WORK TO COMPLETE
When you reach the line containing "Viewport: 1259px width, 952px height.", begin copying exactly, and keep going through the last line of the records below, copying nothing before it.

DATA UNDER STUDY
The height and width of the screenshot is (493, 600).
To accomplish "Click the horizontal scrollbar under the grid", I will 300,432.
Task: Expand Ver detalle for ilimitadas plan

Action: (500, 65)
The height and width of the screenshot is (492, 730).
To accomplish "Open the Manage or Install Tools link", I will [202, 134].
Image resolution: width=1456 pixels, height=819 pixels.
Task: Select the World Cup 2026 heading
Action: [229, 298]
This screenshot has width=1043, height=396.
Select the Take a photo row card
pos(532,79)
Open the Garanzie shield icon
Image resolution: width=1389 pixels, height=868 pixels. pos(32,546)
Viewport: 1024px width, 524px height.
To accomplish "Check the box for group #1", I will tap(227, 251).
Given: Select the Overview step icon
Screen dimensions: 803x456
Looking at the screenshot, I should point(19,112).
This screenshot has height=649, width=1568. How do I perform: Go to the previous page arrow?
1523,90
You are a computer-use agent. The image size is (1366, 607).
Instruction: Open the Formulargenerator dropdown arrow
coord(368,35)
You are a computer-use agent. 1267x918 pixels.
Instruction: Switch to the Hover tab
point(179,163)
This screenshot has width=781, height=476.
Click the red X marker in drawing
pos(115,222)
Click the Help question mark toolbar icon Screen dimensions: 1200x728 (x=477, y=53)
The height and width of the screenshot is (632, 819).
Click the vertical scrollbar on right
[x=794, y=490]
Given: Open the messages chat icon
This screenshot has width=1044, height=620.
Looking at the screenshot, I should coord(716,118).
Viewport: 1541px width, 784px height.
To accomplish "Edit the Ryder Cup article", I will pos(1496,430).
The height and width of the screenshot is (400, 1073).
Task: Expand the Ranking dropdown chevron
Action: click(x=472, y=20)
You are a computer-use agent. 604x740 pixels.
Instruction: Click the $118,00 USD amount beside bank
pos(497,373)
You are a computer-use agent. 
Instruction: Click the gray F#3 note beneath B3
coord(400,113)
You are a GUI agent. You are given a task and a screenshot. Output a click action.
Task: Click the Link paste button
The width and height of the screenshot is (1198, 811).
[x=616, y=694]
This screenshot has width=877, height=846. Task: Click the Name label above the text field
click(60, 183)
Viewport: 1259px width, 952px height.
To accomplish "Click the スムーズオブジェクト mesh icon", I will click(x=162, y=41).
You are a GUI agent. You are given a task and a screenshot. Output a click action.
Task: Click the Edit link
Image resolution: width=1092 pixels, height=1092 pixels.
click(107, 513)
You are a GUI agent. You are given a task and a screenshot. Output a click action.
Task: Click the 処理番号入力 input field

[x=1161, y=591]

REPLY
Viewport: 1259px width, 952px height.
To accomplish "Click the スムーズオブジェクト mesh icon", I will click(x=162, y=41).
You are a GUI agent. You are given a task and a screenshot. Output a click action.
Task: Click the Edit link
Image resolution: width=1092 pixels, height=1092 pixels.
click(107, 513)
You are a GUI agent. You are given a task and a screenshot. Output a click action.
Task: Click the 処理番号入力 input field

[x=1161, y=591]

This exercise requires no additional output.